Tucker Financial Weekly Market Review: November 8th, 2024
Weekly Market Report: November 8th, 2024
Last week markets took in a relatively light economic calendar but a full slate of corporate earnings reports, an important FOMC meeting, and the results of highly anticipated elections in the U.S. All four aspects, particularly the latter, contributed to a strong week for equity markets and a volatile week for bond markets. The S&P 500 (+4.7%) notched another new record high, breaking the 6,000 mark for the first time in the process. International developed and emerging equity markets both ended the week relatively flat thanks in large part to a strengthening USD. Bond yields surged mid-week but proceeded to unwind and close the week as 10yr yields closed down 7bps on the week.
Market Anecdotes
- Equity markets enjoyed an unwind of election hedges, VIX/MOVE retreats, favorable seasonality, stock buyback momentum, and a healthy dose of election related FOMO/animal spirits. Bond and currency markets endured a mid-week scare but ultimately settled relatively flat.

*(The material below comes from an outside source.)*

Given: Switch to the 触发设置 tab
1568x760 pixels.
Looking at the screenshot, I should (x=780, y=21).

- Immediate market reaction to the RRR complexion in DC was a selloff in the bond market accompanied by a surge in the USD and small caps due to higher probabilities of tax cuts and tariffs. As the week drew to a close, equity markets retained gains and bond markets ended flat.

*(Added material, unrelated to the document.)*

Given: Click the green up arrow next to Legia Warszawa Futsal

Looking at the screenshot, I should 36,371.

- Longer term, the degree of policy pragmatism and economic implications will dictate market outcomes. Positioning for short term equity market strength and bond market weakness with a close eye on yield impact on equity markets and policy development feels right.

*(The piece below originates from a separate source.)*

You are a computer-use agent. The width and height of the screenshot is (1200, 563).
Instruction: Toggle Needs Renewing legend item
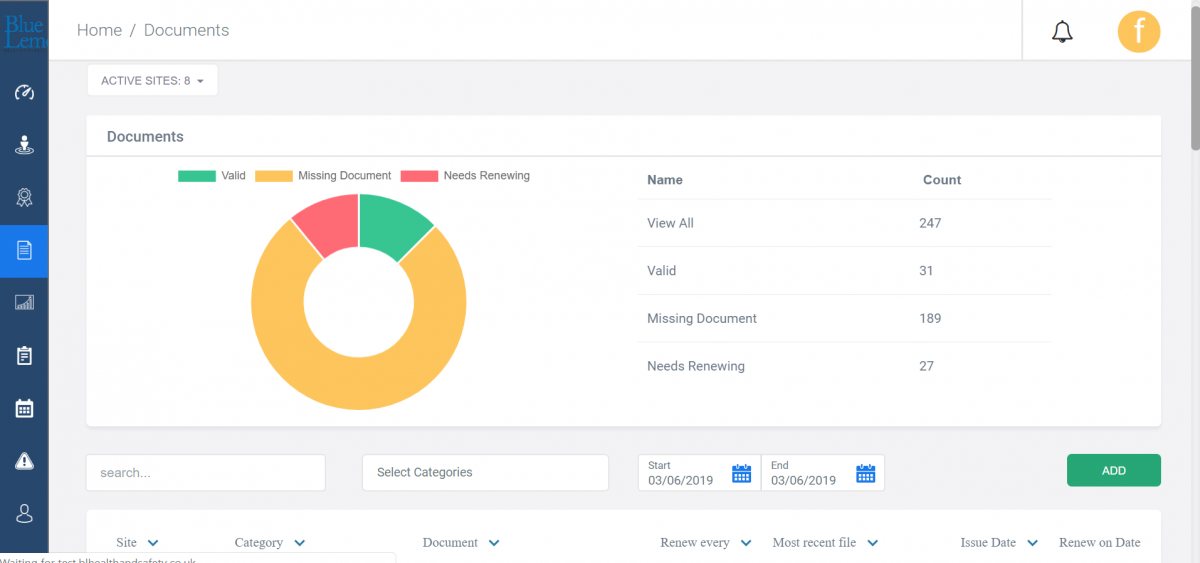coord(465,176)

- Last week’s FOMC meeting was lacking in suspense as markets received precisely what they expected, a 25- bps rate cut. However, the backdrop moved further away from one warranting the aggressive rate cuts priced in at the beginning of the year given labor and inflation trends.
- Expectations for Fed policy as expressed in futures and prevailing interest rates have clearly signaled risks of a dovish mistake with rate cut expectations now less than 4 cuts in the coming year, the 3m/10yr slope moving toward uninverting, and long-term bond yields rising sharply.
- Monetary policy in the U.S. has shifted focus from taming inflation to working toward an orderly cooling of the tight labor market and contained long-term inflation expectations have likely bolstered Fed confidence in doing so.
- An FT article made note that the strong U.S. economy backed by the consumer carries record high income gaps where the top 20% account for 40% of all spending and the bottom 40% account for 20% of all spending.
- We’re now at the 91% mark of S&P 500 3Q earnings reports with blended top and bottom lines of 5.5% and 5.3%, respectively, in what can still be categorized as mixed outcomes due in large part to beat margins of only 4.5% coming in lower than usual.
- An article in the FT highlighted rising risks of re-defaulting instances in CRE following the unprecedented ‘extend and pretend’ trend of loan modifications by U.S. banks in response to commercial real estate stress.
- Chinese stimulus details announced last week were centered on a $1.4t local government bond swap, a larger than anticipated figure but still centered on stabilization rather than stimulus.
- Money market/SOFR rates surged at the end of Q3, drawing renewed attention to the FOMC quantitative tightening initiative which has reduced the size of the Fed balance sheet by a historic $2t since June 2022.
Economic Release Highlights
- The October ISM Services Index improved from 54.9 to 56.0, beating the spot forecast (53.5) and coming in above the consensus range of 53.0 to 55.8.
- The JPM Global Composite PMI readings improved in November with Services (52.9 to 53.1) and Manufacturing (48.8 to 49.4) taking the Composite reading to 52.3.
- The UofM Consumer Sentiment Index for November came in above consensus (73.0 vs 70.8) and 1yr inflation expectations declined from 2.7% to 2.6%.